■ Exercise directions:
Take the entries that follow and write each one out exactly.

■ Available records:
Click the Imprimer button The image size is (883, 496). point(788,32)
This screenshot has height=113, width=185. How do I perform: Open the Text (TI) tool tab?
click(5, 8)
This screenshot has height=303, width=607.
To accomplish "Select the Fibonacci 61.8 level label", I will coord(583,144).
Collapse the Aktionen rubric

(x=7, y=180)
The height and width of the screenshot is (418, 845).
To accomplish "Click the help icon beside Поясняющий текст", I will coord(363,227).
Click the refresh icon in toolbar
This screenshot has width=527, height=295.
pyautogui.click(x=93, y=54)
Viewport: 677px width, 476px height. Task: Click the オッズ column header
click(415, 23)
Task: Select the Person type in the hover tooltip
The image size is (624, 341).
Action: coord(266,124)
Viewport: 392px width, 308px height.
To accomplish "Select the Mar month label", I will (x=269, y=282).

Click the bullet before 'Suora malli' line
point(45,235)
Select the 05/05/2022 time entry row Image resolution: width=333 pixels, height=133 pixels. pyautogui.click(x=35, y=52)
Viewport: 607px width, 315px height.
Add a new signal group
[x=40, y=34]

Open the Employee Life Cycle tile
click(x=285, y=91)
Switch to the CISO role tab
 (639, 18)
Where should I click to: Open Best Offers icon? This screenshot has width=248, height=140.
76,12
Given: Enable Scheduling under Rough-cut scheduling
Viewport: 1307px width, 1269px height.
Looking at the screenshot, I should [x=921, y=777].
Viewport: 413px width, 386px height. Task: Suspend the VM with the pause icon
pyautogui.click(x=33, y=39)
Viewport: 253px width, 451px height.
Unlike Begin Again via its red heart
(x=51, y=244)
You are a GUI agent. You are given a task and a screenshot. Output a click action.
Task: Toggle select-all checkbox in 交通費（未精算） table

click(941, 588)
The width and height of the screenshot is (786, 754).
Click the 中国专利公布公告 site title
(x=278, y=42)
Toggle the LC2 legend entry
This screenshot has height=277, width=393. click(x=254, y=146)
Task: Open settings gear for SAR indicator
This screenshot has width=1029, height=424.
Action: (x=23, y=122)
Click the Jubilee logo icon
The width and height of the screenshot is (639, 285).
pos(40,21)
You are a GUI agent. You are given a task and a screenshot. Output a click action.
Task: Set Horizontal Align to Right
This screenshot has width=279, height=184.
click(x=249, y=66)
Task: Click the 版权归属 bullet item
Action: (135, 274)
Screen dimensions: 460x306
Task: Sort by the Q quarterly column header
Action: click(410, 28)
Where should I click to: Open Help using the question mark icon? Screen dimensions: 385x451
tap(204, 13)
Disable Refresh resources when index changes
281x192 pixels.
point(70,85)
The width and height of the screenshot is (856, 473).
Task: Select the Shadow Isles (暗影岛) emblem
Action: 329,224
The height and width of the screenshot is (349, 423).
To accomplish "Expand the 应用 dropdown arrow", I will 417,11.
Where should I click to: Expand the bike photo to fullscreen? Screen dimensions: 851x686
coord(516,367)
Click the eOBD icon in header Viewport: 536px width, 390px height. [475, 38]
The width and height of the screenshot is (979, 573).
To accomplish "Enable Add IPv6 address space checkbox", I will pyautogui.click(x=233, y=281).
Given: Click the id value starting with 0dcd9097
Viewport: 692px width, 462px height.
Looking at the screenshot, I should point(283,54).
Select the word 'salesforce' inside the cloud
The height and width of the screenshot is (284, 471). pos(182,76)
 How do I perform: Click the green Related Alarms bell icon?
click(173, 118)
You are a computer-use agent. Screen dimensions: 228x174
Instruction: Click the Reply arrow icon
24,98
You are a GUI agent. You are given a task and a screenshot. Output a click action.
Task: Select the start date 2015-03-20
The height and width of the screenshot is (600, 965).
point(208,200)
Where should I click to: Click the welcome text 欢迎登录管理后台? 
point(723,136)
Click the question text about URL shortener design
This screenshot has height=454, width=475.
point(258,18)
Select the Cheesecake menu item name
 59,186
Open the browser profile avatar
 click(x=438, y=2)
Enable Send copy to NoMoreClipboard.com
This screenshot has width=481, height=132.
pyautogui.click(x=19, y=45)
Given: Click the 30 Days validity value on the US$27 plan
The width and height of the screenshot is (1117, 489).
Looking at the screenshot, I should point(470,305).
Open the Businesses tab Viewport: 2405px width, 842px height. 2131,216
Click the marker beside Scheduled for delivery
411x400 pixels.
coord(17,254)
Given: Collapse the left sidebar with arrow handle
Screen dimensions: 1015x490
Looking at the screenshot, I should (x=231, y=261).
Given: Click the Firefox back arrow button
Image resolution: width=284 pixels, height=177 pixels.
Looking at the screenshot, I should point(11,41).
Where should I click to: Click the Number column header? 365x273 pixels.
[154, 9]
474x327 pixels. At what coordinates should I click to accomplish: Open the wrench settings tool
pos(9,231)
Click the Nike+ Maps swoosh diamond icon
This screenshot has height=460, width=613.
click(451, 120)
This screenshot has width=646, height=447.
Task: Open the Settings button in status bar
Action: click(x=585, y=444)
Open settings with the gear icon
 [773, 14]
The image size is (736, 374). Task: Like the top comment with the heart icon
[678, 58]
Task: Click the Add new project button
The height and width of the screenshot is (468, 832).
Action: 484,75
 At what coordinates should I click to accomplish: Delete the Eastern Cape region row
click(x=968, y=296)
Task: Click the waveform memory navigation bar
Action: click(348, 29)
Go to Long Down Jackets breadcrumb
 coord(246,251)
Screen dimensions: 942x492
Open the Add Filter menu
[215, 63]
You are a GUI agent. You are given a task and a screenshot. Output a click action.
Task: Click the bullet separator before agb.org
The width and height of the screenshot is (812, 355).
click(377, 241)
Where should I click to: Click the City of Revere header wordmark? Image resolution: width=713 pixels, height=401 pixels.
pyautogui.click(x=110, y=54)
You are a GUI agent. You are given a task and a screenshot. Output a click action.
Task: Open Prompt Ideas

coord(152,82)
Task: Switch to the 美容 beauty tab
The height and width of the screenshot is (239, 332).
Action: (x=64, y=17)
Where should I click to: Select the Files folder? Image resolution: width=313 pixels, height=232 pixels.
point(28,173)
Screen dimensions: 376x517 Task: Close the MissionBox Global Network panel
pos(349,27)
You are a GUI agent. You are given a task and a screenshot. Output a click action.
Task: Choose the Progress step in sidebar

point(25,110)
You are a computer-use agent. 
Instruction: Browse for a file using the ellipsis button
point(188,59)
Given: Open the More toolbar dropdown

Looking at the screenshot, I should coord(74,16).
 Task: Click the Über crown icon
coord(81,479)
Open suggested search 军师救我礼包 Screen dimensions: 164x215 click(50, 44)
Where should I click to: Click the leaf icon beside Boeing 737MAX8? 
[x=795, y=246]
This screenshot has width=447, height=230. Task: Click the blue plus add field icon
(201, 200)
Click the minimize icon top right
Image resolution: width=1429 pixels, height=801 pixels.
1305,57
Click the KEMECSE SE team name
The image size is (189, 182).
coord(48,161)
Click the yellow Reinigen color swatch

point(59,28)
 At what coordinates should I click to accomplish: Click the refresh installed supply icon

■ Solution below:
Click the Imprimer button The image size is (883, 496). point(788,32)
This screenshot has height=113, width=185. How do I perform: Open the Text (TI) tool tab?
click(5, 8)
This screenshot has height=303, width=607.
To accomplish "Select the Fibonacci 61.8 level label", I will coord(583,144).
Collapse the Aktionen rubric

(x=7, y=180)
The height and width of the screenshot is (418, 845).
To accomplish "Click the help icon beside Поясняющий текст", I will coord(363,227).
Click the refresh icon in toolbar
This screenshot has width=527, height=295.
pyautogui.click(x=93, y=54)
Viewport: 677px width, 476px height. Task: Click the オッズ column header
click(415, 23)
Task: Select the Person type in the hover tooltip
The image size is (624, 341).
Action: coord(266,124)
Viewport: 392px width, 308px height.
To accomplish "Select the Mar month label", I will (x=269, y=282).

Click the bullet before 'Suora malli' line
point(45,235)
Select the 05/05/2022 time entry row Image resolution: width=333 pixels, height=133 pixels. pyautogui.click(x=35, y=52)
Viewport: 607px width, 315px height.
Add a new signal group
[x=40, y=34]

Open the Employee Life Cycle tile
click(x=285, y=91)
Switch to the CISO role tab
 (639, 18)
Where should I click to: Open Best Offers icon? This screenshot has width=248, height=140.
76,12
Given: Enable Scheduling under Rough-cut scheduling
Viewport: 1307px width, 1269px height.
Looking at the screenshot, I should [x=921, y=777].
Viewport: 413px width, 386px height. Task: Suspend the VM with the pause icon
pyautogui.click(x=33, y=39)
Viewport: 253px width, 451px height.
Unlike Begin Again via its red heart
(x=51, y=244)
You are a GUI agent. You are given a task and a screenshot. Output a click action.
Task: Toggle select-all checkbox in 交通費（未精算） table

click(941, 588)
The width and height of the screenshot is (786, 754).
Click the 中国专利公布公告 site title
(x=278, y=42)
Toggle the LC2 legend entry
This screenshot has height=277, width=393. click(x=254, y=146)
Task: Open settings gear for SAR indicator
This screenshot has width=1029, height=424.
Action: (x=23, y=122)
Click the Jubilee logo icon
The width and height of the screenshot is (639, 285).
pos(40,21)
You are a GUI agent. You are given a task and a screenshot. Output a click action.
Task: Set Horizontal Align to Right
This screenshot has width=279, height=184.
click(x=249, y=66)
Task: Click the 版权归属 bullet item
Action: (135, 274)
Screen dimensions: 460x306
Task: Sort by the Q quarterly column header
Action: click(410, 28)
Where should I click to: Open Help using the question mark icon? Screen dimensions: 385x451
tap(204, 13)
Disable Refresh resources when index changes
281x192 pixels.
point(70,85)
The width and height of the screenshot is (856, 473).
Task: Select the Shadow Isles (暗影岛) emblem
Action: 329,224
The height and width of the screenshot is (349, 423).
To accomplish "Expand the 应用 dropdown arrow", I will 417,11.
Where should I click to: Expand the bike photo to fullscreen? Screen dimensions: 851x686
coord(516,367)
Click the eOBD icon in header Viewport: 536px width, 390px height. [475, 38]
The width and height of the screenshot is (979, 573).
To accomplish "Enable Add IPv6 address space checkbox", I will pyautogui.click(x=233, y=281).
Given: Click the id value starting with 0dcd9097
Viewport: 692px width, 462px height.
Looking at the screenshot, I should point(283,54).
Select the word 'salesforce' inside the cloud
The height and width of the screenshot is (284, 471). pos(182,76)
 How do I perform: Click the green Related Alarms bell icon?
click(173, 118)
You are a computer-use agent. Screen dimensions: 228x174
Instruction: Click the Reply arrow icon
24,98
You are a GUI agent. You are given a task and a screenshot. Output a click action.
Task: Select the start date 2015-03-20
The height and width of the screenshot is (600, 965).
point(208,200)
Where should I click to: Click the welcome text 欢迎登录管理后台? 
point(723,136)
Click the question text about URL shortener design
This screenshot has height=454, width=475.
point(258,18)
Select the Cheesecake menu item name
 59,186
Open the browser profile avatar
 click(x=438, y=2)
Enable Send copy to NoMoreClipboard.com
This screenshot has width=481, height=132.
pyautogui.click(x=19, y=45)
Given: Click the 30 Days validity value on the US$27 plan
The width and height of the screenshot is (1117, 489).
Looking at the screenshot, I should point(470,305).
Open the Businesses tab Viewport: 2405px width, 842px height. 2131,216
Click the marker beside Scheduled for delivery
411x400 pixels.
coord(17,254)
Given: Collapse the left sidebar with arrow handle
Screen dimensions: 1015x490
Looking at the screenshot, I should (x=231, y=261).
Given: Click the Firefox back arrow button
Image resolution: width=284 pixels, height=177 pixels.
Looking at the screenshot, I should point(11,41).
Where should I click to: Click the Number column header? 365x273 pixels.
[154, 9]
474x327 pixels. At what coordinates should I click to accomplish: Open the wrench settings tool
pos(9,231)
Click the Nike+ Maps swoosh diamond icon
This screenshot has height=460, width=613.
click(451, 120)
This screenshot has width=646, height=447.
Task: Open the Settings button in status bar
Action: click(x=585, y=444)
Open settings with the gear icon
 [773, 14]
The image size is (736, 374). Task: Like the top comment with the heart icon
[678, 58]
Task: Click the Add new project button
The height and width of the screenshot is (468, 832).
Action: 484,75
 At what coordinates should I click to accomplish: Delete the Eastern Cape region row
click(x=968, y=296)
Task: Click the waveform memory navigation bar
Action: click(348, 29)
Go to Long Down Jackets breadcrumb
 coord(246,251)
Screen dimensions: 942x492
Open the Add Filter menu
[215, 63]
You are a GUI agent. You are given a task and a screenshot. Output a click action.
Task: Click the bullet separator before agb.org
The width and height of the screenshot is (812, 355).
click(377, 241)
Where should I click to: Click the City of Revere header wordmark? Image resolution: width=713 pixels, height=401 pixels.
pyautogui.click(x=110, y=54)
You are a GUI agent. You are given a task and a screenshot. Output a click action.
Task: Open Prompt Ideas

coord(152,82)
Task: Switch to the 美容 beauty tab
The height and width of the screenshot is (239, 332).
Action: (x=64, y=17)
Where should I click to: Select the Files folder? Image resolution: width=313 pixels, height=232 pixels.
point(28,173)
Screen dimensions: 376x517 Task: Close the MissionBox Global Network panel
pos(349,27)
You are a GUI agent. You are given a task and a screenshot. Output a click action.
Task: Choose the Progress step in sidebar

point(25,110)
You are a computer-use agent. 
Instruction: Browse for a file using the ellipsis button
point(188,59)
Given: Open the More toolbar dropdown

Looking at the screenshot, I should coord(74,16).
 Task: Click the Über crown icon
coord(81,479)
Open suggested search 军师救我礼包 Screen dimensions: 164x215 click(50, 44)
Where should I click to: Click the leaf icon beside Boeing 737MAX8? 
[x=795, y=246]
This screenshot has width=447, height=230. Task: Click the blue plus add field icon
(201, 200)
Click the minimize icon top right
Image resolution: width=1429 pixels, height=801 pixels.
1305,57
Click the KEMECSE SE team name
The image size is (189, 182).
coord(48,161)
Click the yellow Reinigen color swatch

point(59,28)
 At what coordinates should I click to accomplish: Click the refresh installed supply icon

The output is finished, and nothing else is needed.